• Entries taken from a collection:

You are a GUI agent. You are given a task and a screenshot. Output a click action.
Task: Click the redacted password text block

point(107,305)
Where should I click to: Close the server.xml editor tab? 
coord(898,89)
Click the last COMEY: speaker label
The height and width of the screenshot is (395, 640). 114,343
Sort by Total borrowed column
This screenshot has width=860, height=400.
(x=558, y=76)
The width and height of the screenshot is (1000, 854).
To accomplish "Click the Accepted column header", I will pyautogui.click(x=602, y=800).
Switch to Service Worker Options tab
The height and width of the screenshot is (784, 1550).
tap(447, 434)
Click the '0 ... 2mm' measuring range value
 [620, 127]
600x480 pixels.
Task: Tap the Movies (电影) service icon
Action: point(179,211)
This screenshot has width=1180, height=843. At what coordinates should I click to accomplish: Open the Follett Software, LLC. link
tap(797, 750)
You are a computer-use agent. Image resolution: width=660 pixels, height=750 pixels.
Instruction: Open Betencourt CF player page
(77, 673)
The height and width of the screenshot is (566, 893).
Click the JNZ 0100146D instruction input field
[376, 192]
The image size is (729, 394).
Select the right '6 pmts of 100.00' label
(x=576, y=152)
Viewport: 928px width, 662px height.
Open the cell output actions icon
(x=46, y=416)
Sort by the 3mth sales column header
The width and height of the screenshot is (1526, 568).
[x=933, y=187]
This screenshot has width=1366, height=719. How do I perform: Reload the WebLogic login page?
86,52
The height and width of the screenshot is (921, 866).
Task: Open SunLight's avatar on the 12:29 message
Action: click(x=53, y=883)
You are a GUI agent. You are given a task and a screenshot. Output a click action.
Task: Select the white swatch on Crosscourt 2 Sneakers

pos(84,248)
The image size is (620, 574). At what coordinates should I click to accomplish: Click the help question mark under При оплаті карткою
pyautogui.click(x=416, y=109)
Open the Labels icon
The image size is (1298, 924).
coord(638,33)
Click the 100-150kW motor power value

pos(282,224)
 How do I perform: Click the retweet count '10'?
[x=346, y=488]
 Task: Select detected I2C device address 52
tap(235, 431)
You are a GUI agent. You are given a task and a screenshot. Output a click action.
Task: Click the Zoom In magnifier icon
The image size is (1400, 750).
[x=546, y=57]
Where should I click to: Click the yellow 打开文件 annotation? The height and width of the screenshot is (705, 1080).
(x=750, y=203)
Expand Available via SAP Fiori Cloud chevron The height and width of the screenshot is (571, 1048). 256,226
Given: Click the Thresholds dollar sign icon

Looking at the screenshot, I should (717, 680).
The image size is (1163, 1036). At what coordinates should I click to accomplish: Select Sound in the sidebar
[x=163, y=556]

• WHAT IS BEING ASKED: Extract each line from the entries above that contains the string "column".

• ANSWER SECTION:
Sort by Total borrowed column
To accomplish "Click the Accepted column header", I will pyautogui.click(x=602, y=800).
Sort by the 3mth sales column header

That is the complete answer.